O presidente Luiz Inácio Lula da Silva publicou um decreto nesta terça-feira (24/12/2024) que estabelece diretrizes para o uso da força por agentes das forças de segurança pública em todo o país. As novas regras abrangem o emprego de armas de fogo, instrumentos não letais, abordagens e buscas domiciliares. Além disso, o texto atribui ao Ministério da Justiça e Segurança Pública (MJSP) a responsabilidade por editar normas complementares, oferecer capacitações e divulgar as normativas tanto para profissionais da segurança quanto para a sociedade.
O decreto estabelece que o uso da força deve ser aplicado somente quando outras medidas de menor intensidade não forem suficientes para cumprir os objetivos legais.
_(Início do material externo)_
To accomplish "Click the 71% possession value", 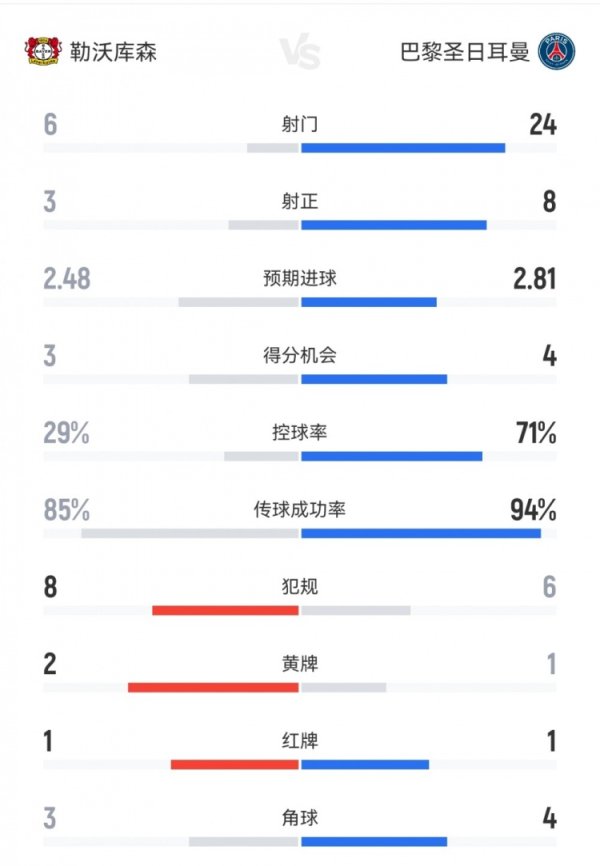I will click(x=534, y=433).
Caso o uso da força resulte em ferimentos ou mortes, a ocorrência deverá ser detalhada em conformidade com regulamentos que serão elaborados pelo MJSP. Além disso, a criação do Comitê Nacional de Monitoramento do Uso da Força, com participação da sociedade civil, visa acompanhar e avaliar a implementação das novas políticas.
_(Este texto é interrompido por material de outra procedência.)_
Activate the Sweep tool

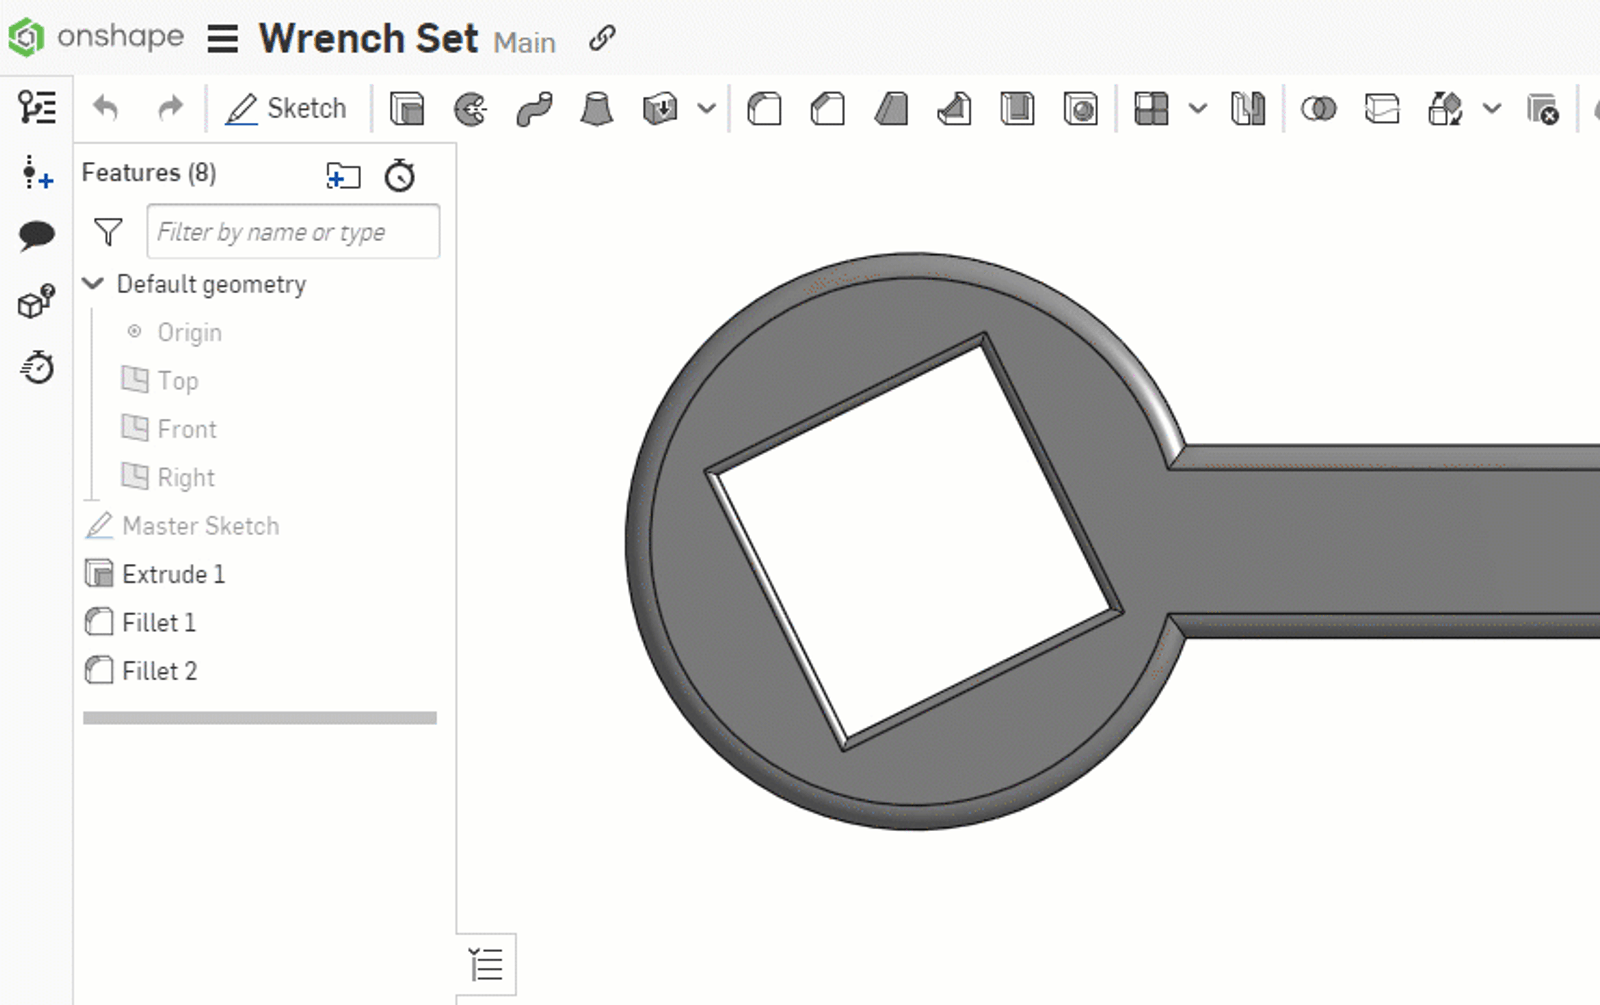[x=534, y=108]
O Secretário de Justiça e Direitos Humanos da Bahia, Felipe Freitas, comemorou a iniciativa do governo federal. Em suas redes sociais, destacou que a medida contribui para a profissionalização das políticas de segurança pública e para a criação de novos indicadores de análise do trabalho policial.
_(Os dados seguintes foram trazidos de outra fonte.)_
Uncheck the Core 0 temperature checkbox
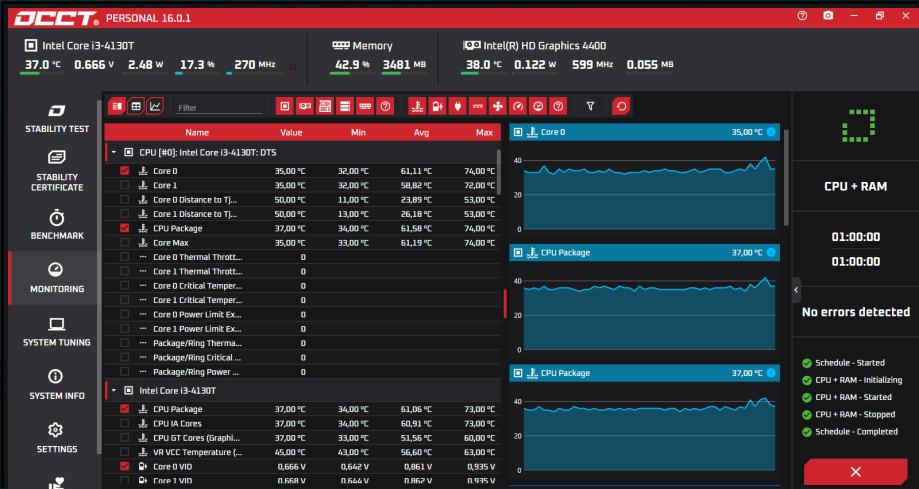Viewport: 919px width, 489px height. coord(125,171)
“A atualização das regras e a condição de repasses federais à observância de procedimentos claros fortalecem a unificação das normas e a qualificação das condutas”, afirmou.
Freitas também ressaltou que o governo da Bahia está alinhado às diretrizes do decreto.
“Com programas como o Bahia pela Paz e o grupo de trabalho da Secretaria de Segurança Pública, estamos elaborando um plano de redução da letalidade policial. A nova norma federal potencializará essas iniciativas”, disse.
O secretário acrescentou que a implementação das diretrizes federais deve fortalecer a proteção aos policiais e aprimorar a segurança da população.
A medida do presidente Lula tem como um de seus objetivos alinhar as práticas das forças de segurança brasileiras aos padrões internacionais de controle da letalidade policial, respeitando a autonomia dos estados. Segundo especialistas, o decreto representa um marco na busca por um sistema mais transparente e responsável no uso da força por agentes públicos.